English Teaching: Practice and Critique

Teaching a standard-based communicative English textbook series to secondary school students in Egypt: Investigating teachers' practices and beliefs

Volume 11 Number 3 September 2012

Muhammad M. M. Abdel Latif (Institute of Educational Studies, Cairo University, Egypt)

Since any standards-based reform is made to bring about an improvement in students' learning, it requires changes in teachers' practices as well. This study examined how a standards-based communicative curricular reform in general secondary school English in Egypt has changed teachers' classroom practices, and the factors influencing such practices. The study depended on data triangulation through administering a questionnaire to 263 teachers, and using classroom observations and semi-structured interviews with 33 teachers.

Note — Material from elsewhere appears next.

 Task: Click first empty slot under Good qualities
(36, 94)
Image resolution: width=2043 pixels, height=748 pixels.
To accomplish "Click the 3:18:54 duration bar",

The results indicate that the standards-based curricular reform has not brought about the desired changes in teachers' practices. Teachers were found to allocate much more instructional time and effort to grammar and vocabulary than to the other language skill components. This means that the standards-based communicative textbook series is taught non-communicatively. The interviews and questionnaire showed that five factors influenced teachers' practices: washback, culture of teaching, inadequate time, students' low English level, and lack of equipment and materials. Of all these factors, washback was the most influential. The study suggests that for this standards-based communicative curricular reform to serve as a catalyst for changes in instruction, there has to be another parallel reform in the students' examination system. Additionally, other teacher-related and contextual problems should be addressed.